But this is not all. Concede Weichmann's account of the mustache to be true, and if it was not enough to rouse his suspicions that all was not right, he states that, on the same day, he went to Surratt's room and found Payne seated on the bed with Surratt, playing with bowie knives, and surrounded with revolvers and spurs. Miss Honora Fitzpatrick testifies that Weichmann was treated by Mrs. Surratt "more like a son than a friend." Poor return for motherly care! Guilty knowledge and participation in crime or in wild schemes for the capture of the President would be a good excuse for not making all this known to Mrs. Surratt. In speaking of the spurs and pistols, Weichmann knew that there were just eight spurs and two long navy revolvers. Bear in mind, we ask you, gentlemen of the commission, that there is no evidence before you showing that Mrs. Surratt knew anything about these things. It seems farther on, about the nineteenth of March, that Weichmann went to the Herndon House with Surratt to engage a room. He says that he afterwards learned from Atzerodt that it was for Payne, but contradicts himself in the same breath by stating that he inquired of Atzerodt if he were going to see Payne at the Herndon House. His intimate knowledge of Surratt's movements between Richmond and Washington, fixing the dates of the trips with great exactitude; of Surratt's bringing gold back; of Surratt's leaving on the evening of the third of April for Canada, spending his last moments here with Weichmann; of Surratt's telling Weichmann about his interview with Davis and Benjamin—in all this knowledge concerning himself and his associations with those named as conspirators he is no doubt truthful, as far as his statements extend; but when he comes to apply some of this knowledge to others, he at once shakes all faith in his testimony bearing upon the accused.

"Do you remember," the question was asked him, "early in the month of April, of Mrs. Surratt having sent for you and asking you to give Mr. Booth notice that she wished to see him?"

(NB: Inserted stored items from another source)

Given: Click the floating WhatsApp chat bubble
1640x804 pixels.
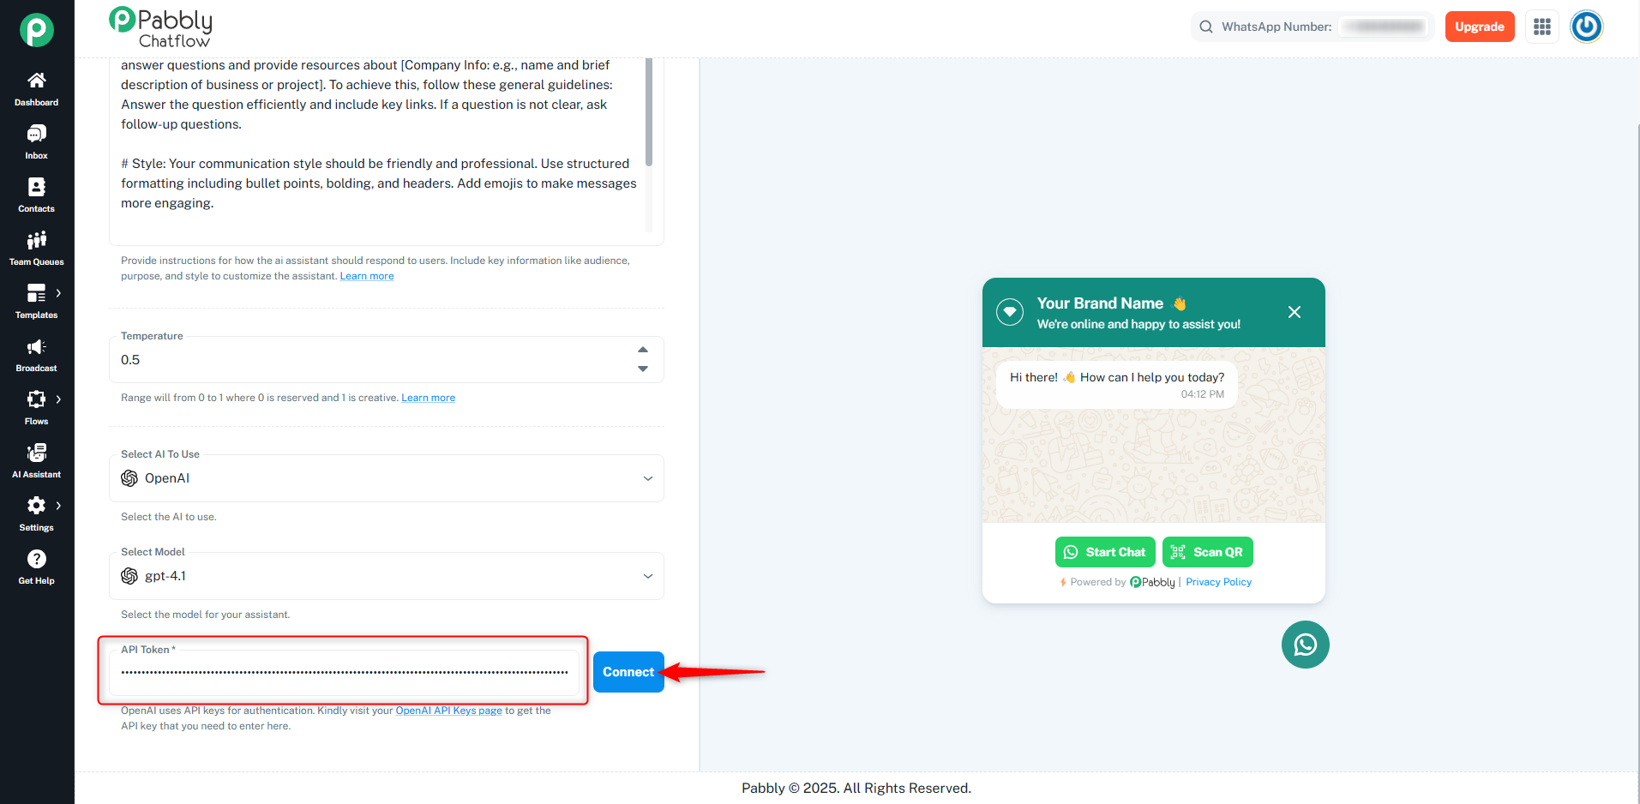Looking at the screenshot, I should tap(1305, 645).
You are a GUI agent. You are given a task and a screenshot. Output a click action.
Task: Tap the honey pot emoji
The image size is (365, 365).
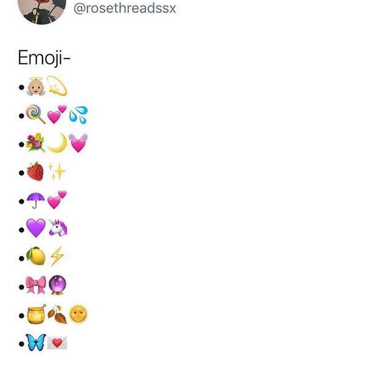[35, 315]
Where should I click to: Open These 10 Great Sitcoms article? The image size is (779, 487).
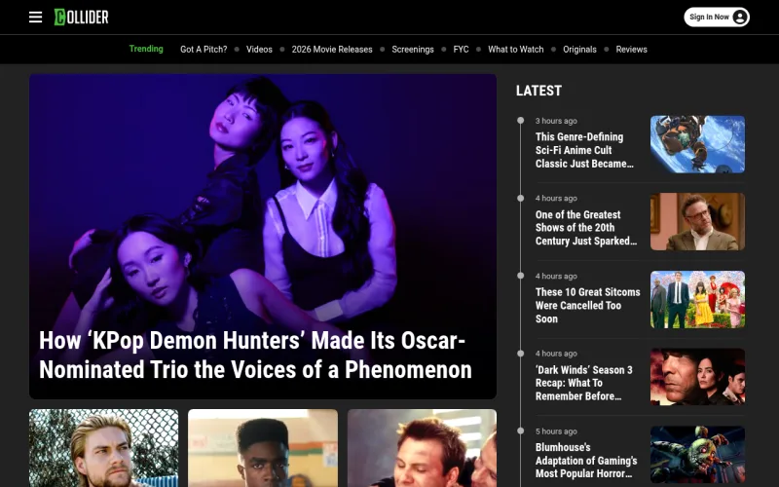(587, 305)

Weichmann stated in his reply that she did, that it was on the second of April, and that he found in Mr. Booth's room John McCullough, the actor, when he delivered the message. One of two things to which he swears in this statement cannot be true; 1. That he met John McCullough in Booth's room, for we have McCullough's sworn statement that at that time he was not in the city of Washington, and if, when he delivered the message to Booth, McCullough was in the room, it could not have been the second of April.

ST. LAWRENCE HALL. MONTREAL, June 3. 1865.

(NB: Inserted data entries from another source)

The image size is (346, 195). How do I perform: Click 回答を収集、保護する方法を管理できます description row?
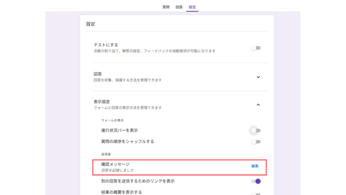coord(127,80)
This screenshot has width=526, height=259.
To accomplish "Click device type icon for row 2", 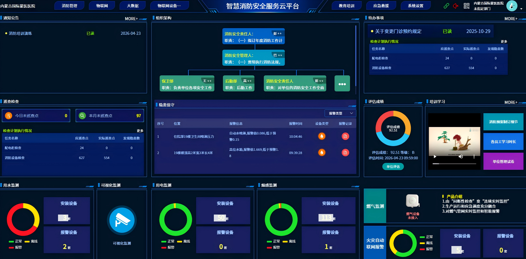I will click(x=322, y=153).
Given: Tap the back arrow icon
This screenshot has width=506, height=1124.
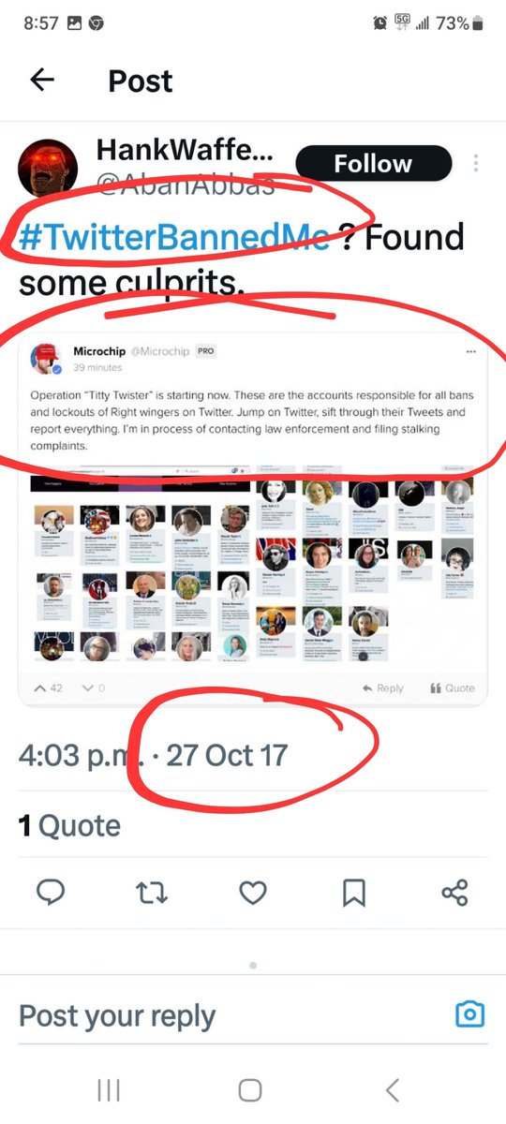Looking at the screenshot, I should click(x=42, y=81).

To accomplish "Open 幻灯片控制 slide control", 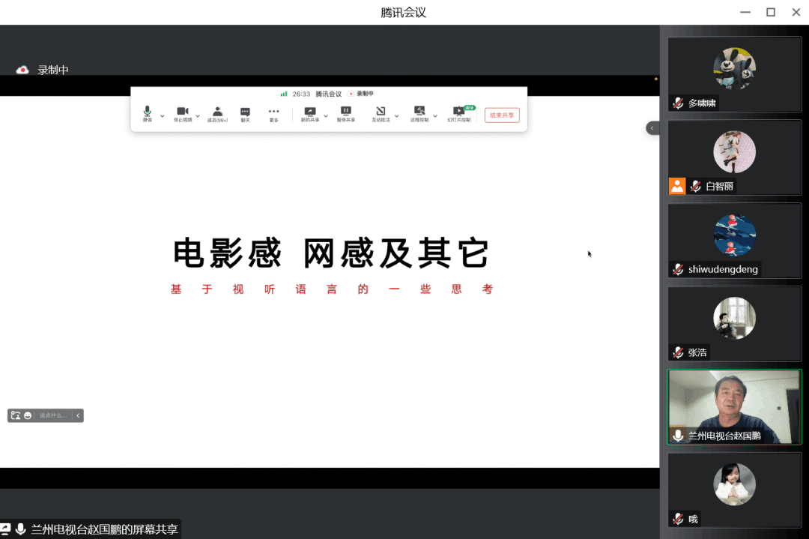I will click(458, 109).
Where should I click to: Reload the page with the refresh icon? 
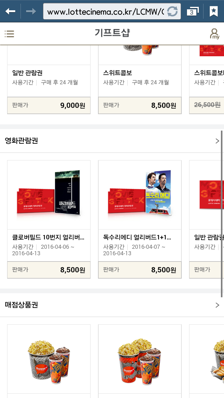coord(172,12)
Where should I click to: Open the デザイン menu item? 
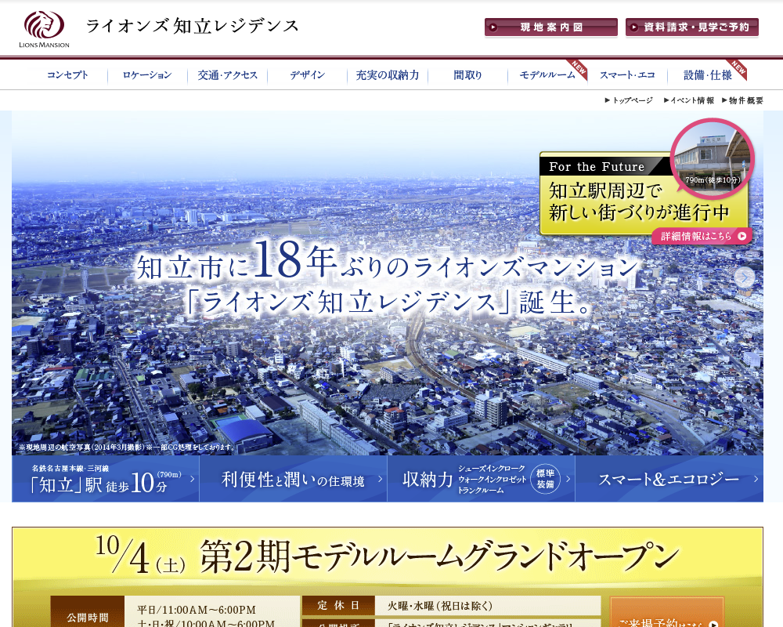click(x=307, y=75)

I am an actor by profession, at present fulfilling an engagement at Mr. Buckland's theatre, in this city. I arrived here on the twelfth of May. I performed two engagements at Ford's Theatre in Washington, during the past winter, the last one closing on Saturday evening, twenty-fifth of March. I left Washington Sunday evening, twenty-sixth of March, and have not been there since. I have no recollection of meeting any person by the name of Weichmann. —John McCullough.

Sworn to and before me, at the United States Consulate General's, in
Montreal, this third day of June, A.D. 1865.
C. H. POWERS, U. S. Vice Consul-General.

If he can be so mistaken about those facts, may he not be in regard to that whole transaction? It is also proved by Weichmann that before Mrs. Surratt started for the country, on the fourteenth of April, Booth called; that he remained three or four minutes, and then Weichmann and Mrs. Surratt started for the country.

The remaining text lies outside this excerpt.